HMR59 : Janssen acquires rights to geographic atrophy treatment candidate from Hemera
Geographic atrophy treatment : Janssen Pharmaceuticals has signed a licensing deal to acquire rights to HMR59, an investigational gene therapy for geographic atrophy, from clinical stage ocular gene therapy company Hemera Biosciences for an undisclosed price.
HMR59 is intended to be given as a one-time, outpatient, intravitreal injection for helping in preserving vision in patients having geographic atrophy. The intravitreal AAV gene therapy is being studied for the treatment of dry age-related macular degeneration (dry AMD).
Geographic atrophy is a late-stage and severe type of age-related macular degeneration.
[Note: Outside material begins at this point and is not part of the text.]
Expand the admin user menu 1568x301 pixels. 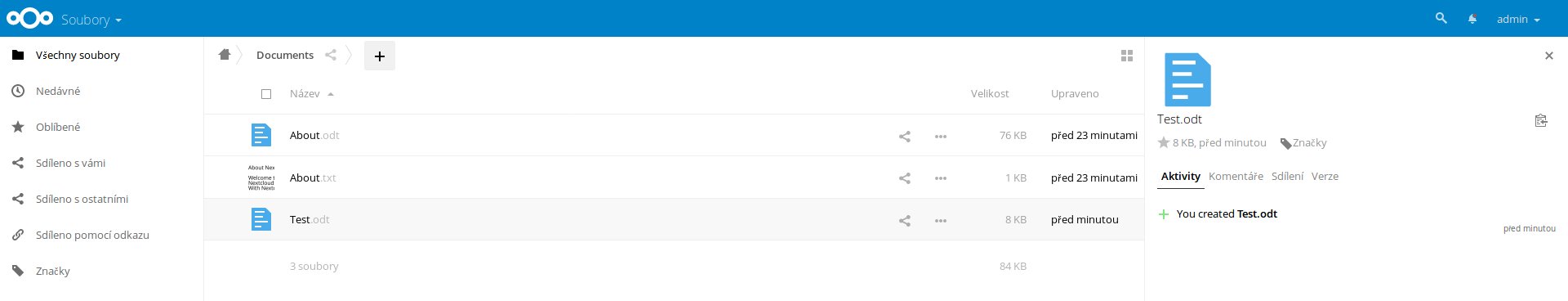(1518, 19)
In patients with age-related macular degeneration, the levels of the CD59 protein are low. The protein protects the retina from damage caused by an essential part of the natural immune response of the body called “complement.”
In geographic atrophy, an overactivity of complement damages cells in the macula, the core part of the retina, which is responsible for central vision and seeing fine details. Geographic atrophy if left untreated, could lead to relentless progression to blindness.
Geographic atrophy treatments
Presently, there are no available therapies for geographic atrophy, other than vitamins and low vision aids.
Dr. Adam Rogers – CEO and Founder of Hemera said: “Dry AMD is a debilitating visual disease that affects millions of people with no currently available treatment options. We are very excited that Janssen recognizes the value of our HMR59 program and sees this transaction as an important moment in furthering the goal of Hemera to provide a single injection treatment for patients with dry AMD.
“Janssen is a recognized leader in the pharmaceutical industry, with extensive manufacturing, clinical, regulatory and commercial expertise. As part of Janssen’s organization, HMR59 will be best positioned to achieve its maximum potential and benefit patients in need.”
HMR59 mechanism of action for geographic atrophy treatment
HMR59 gene therapy candidate has been designed to boost the ability of retina cells to make a soluble form of CD59, thereby helping to prevent more damage to the retina and preserve vision.
A phase 1 study of the intravitreal AAV gene therapy for patients with geographic atrophy has been completed. A second phase 1 study for HMR59 in patients having wet-AMD is currently undertaking follow-up visits for assessing its long-term safety.
James F. List – Global Therapeutic Area Head, Cardiovascular & Metabolism, Janssen Research & Development said: “Geographic atrophy is a devastating form of AMD that impacts the ability to accomplish everyday tasks, such as reading, driving, cooking, or even seeing faces.
“Our aim with this novel, single-administration gene therapy is to use our development expertise and deep heritage in vision care to help improve patient outcomes by intervening early, halting the progression to blindness, and preserving more years of sight.”